Removing Newsom and replacing him with an untested and unprepared alternative who wouldn’t represent the values of most Californians would be a disaster. It would doom the state to months of political and bureaucratic dysfunction and economic uncertainty. And for what purpose?

You can get a feel for why they are defending Newsom and his unimpressive record by reading nothing more than the first sentence of the third paragraph. If the leader in the polls to replace Newsom were a better Democrat – or just a different Democrat, really – I’m not sure they would have even bothered publishing this. That’s not the case, however. While they don’t mention him by name, the “unprepared alternative who wouldn’t represent the values of most Californians” is Larry Elder. As a conservative Republican radio host (for Salem Media, our parent company), he is the sort of “disaster” they are trying to avoid.

The editors don’t end the defense of this advice after basically saying, Dear God, don’t let a Republican in! But perhaps they should have. What follows in the rather lengthy editorial ends up being a laundry list of items showing just how bad of a job Newsom has done. Each is followed by an apologetic bit of hand-waving, essentially saying, but he’s not that bad, is he? Here are a few of the choice bits of this “defense” of Newsom’s tenure.

The editors start off by admitting that Newsom “hasn’t been perfect.” But who’s perfect these days anyway, right?

His public communications have been muddled and confusing at times. He has not worked as well with the Legislature as he could. He has occasionally promised more than he could deliver. His prodigious fundraising has raised legitimate concerns about the role of money in politics.

Poor communications. Doesn’t work well with the legislature. Doesn’t live up to his promises. Dodgy fundraising. Wait a minute… this is your defense of the guy? They then go on to say that all of these shortcomings are things voters might want to consider during a regular election (presumably against other Democrats) but they don’t justify using the power of the recall against him.

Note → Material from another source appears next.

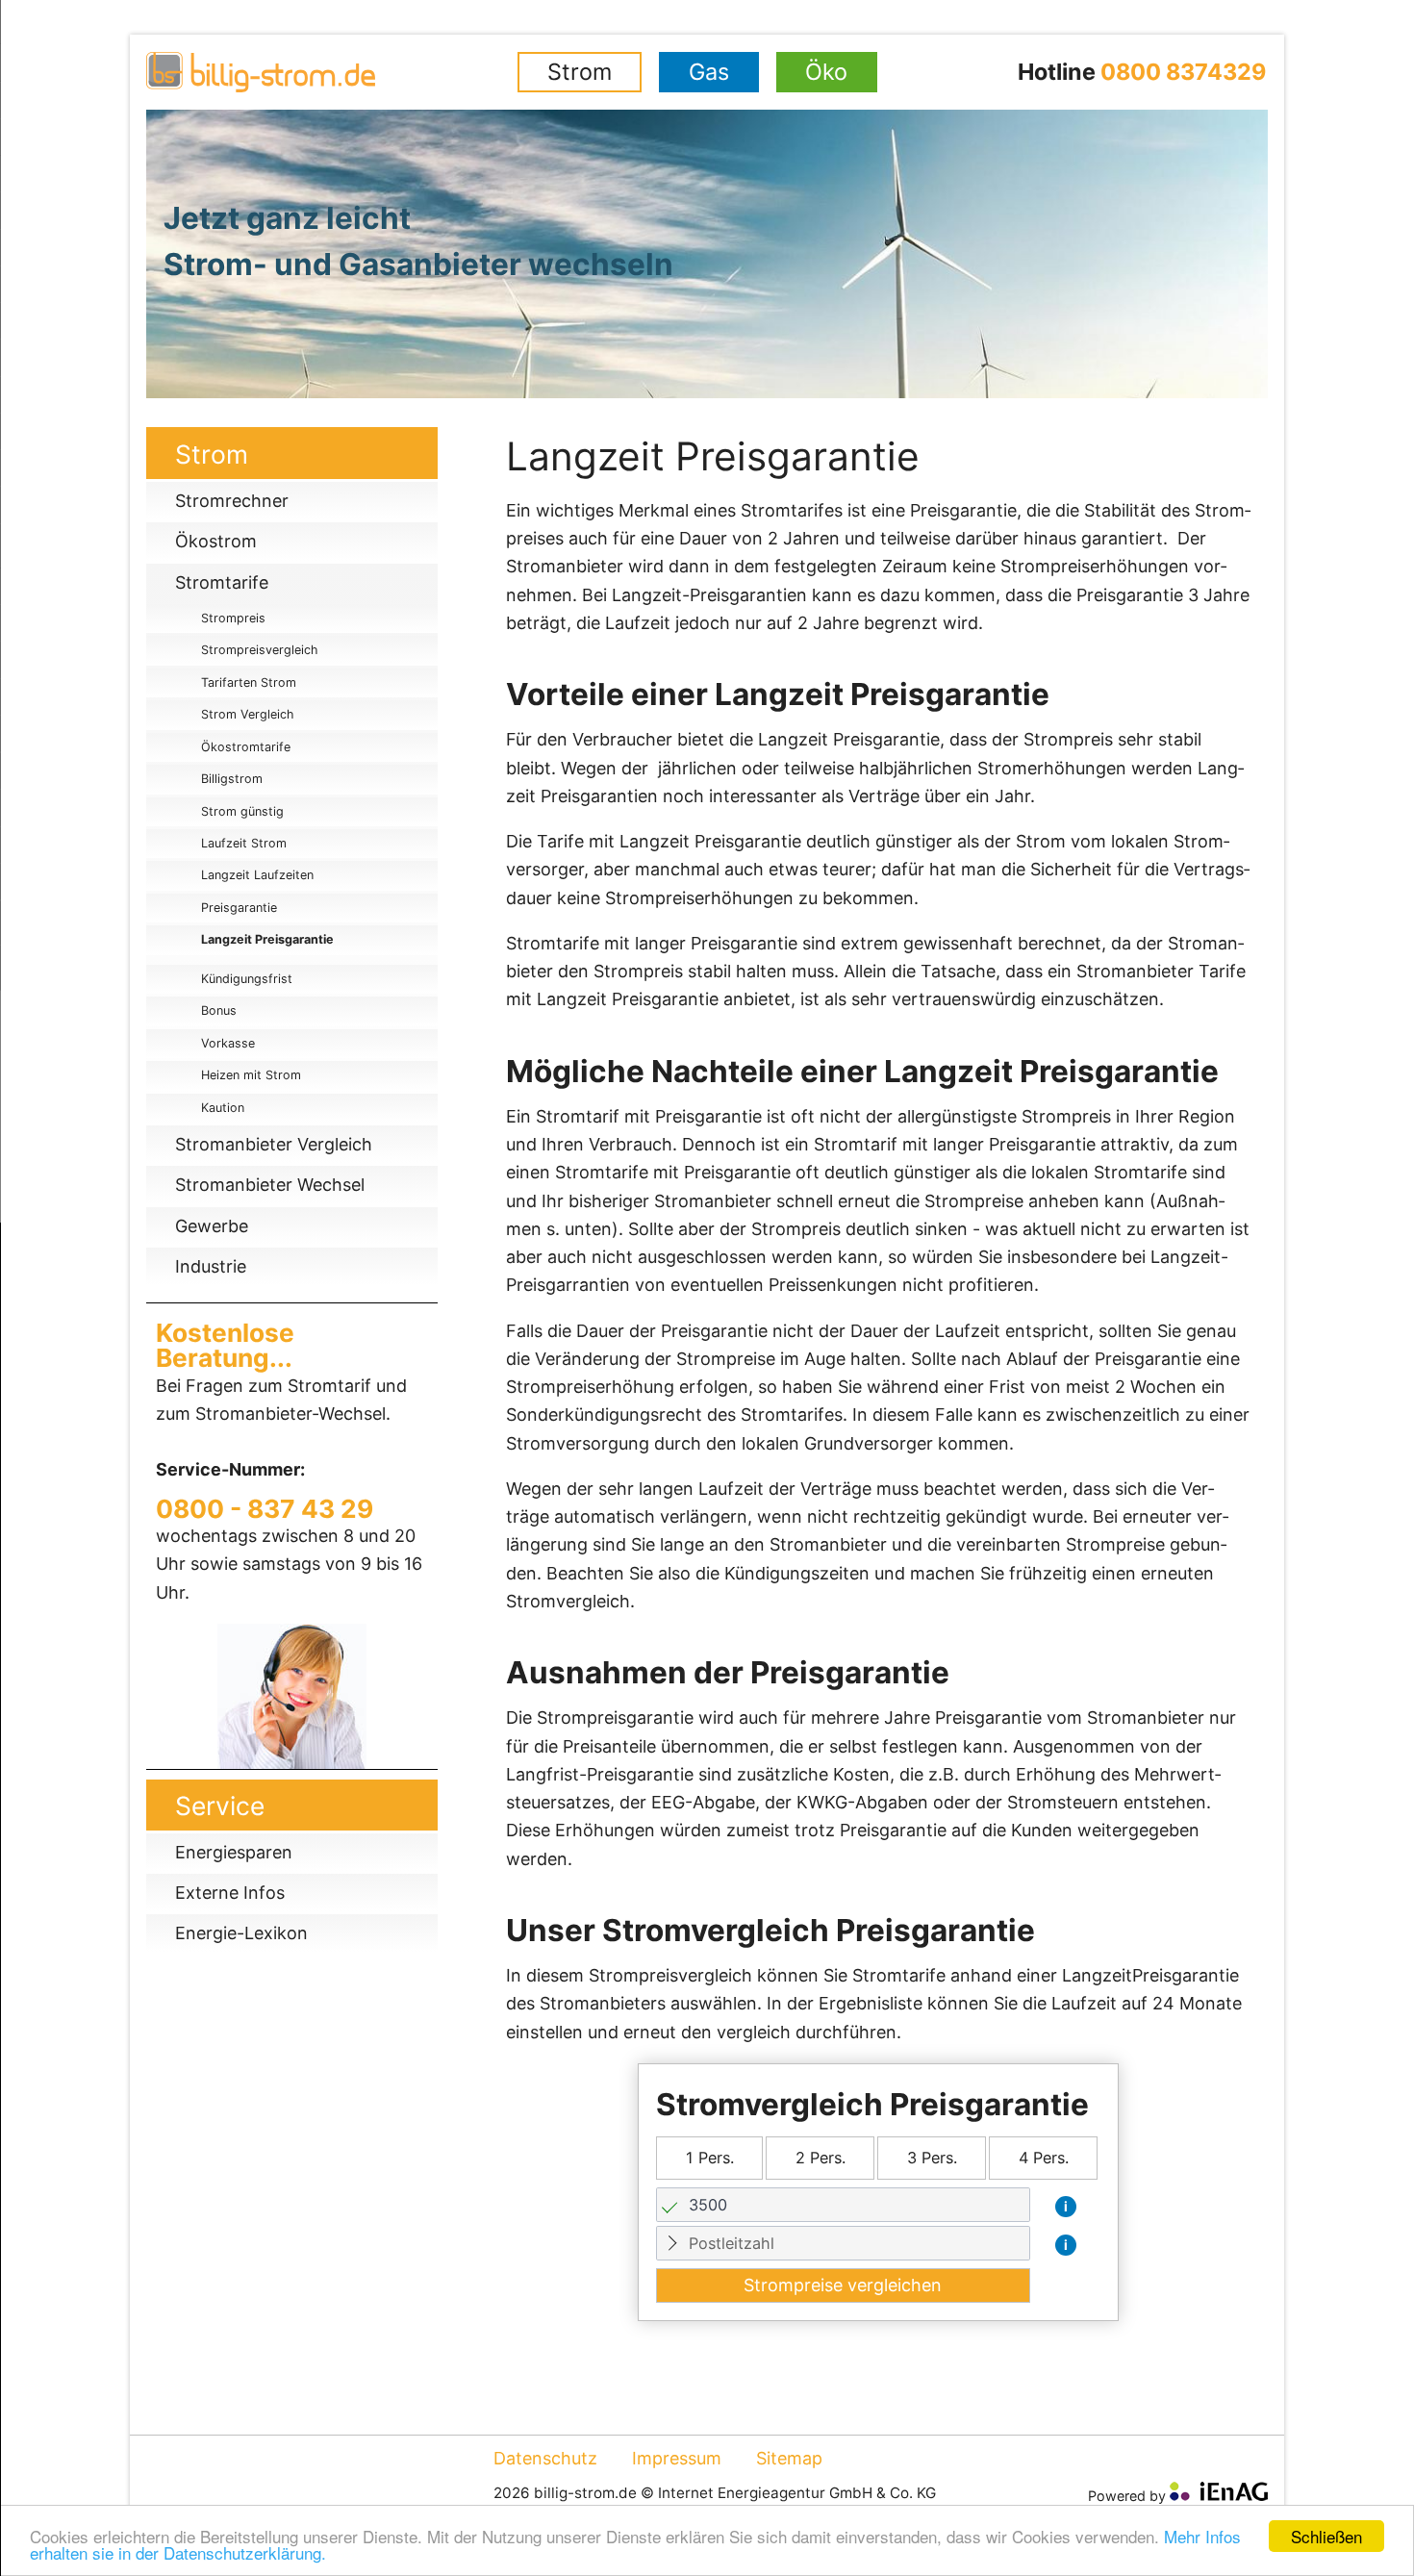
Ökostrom (216, 541)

Attempting to highlight some of his accomplishments, the editors point to his choices to use generous federal funding to “start work on solving some of the state’s most intractable problems.” Closely note the word “start” in that sentence. They list these challenges that he’s “started” work on, including helping businesses recover from the pandemic, building more affordable housing, housing the homeless, and preventing and fighting wildfires. For what it’s worth, I tend to follow California news fairly closely. And from what I’ve seen, the pandemic recovery money was mostly handed out from Washington. California still has some of the most unaffordable, expensive housing in the country. The homeless epidemic remains an epidemic and when it comes to the wildfires, California is literally going up in smoke at the moment. These are his accomplishments?

The editors then go on to simply deny many of the criticisms leveled at Newsom by saying these problems don’t exist. They deny that the “streets are full of criminals.” (Crime, particularly in Los Angeles, has surged significantly.) They say that people aren’t fleeing the state when the census data clearly shows they are. They are partially correct when they say that Newsom didn’t cause the wildfires, but who has been saying he did? The question is, why hasn’t he come up with a better solution?

They even bring up the debacle of the French Laundry incident, writing it off as a “momentary lapse of judgment” and absolutely “not a firing offense.” There’s more where that came from, but I’ll leave you to browse through it for yourself. By the time I finished reading this “defense” of Gavin Newsom, I really only had one thing on my mind. Should I ever decide to run for public office, please (Dear Lord!) don’t let the Los Angeles Times pen an endorsement for me.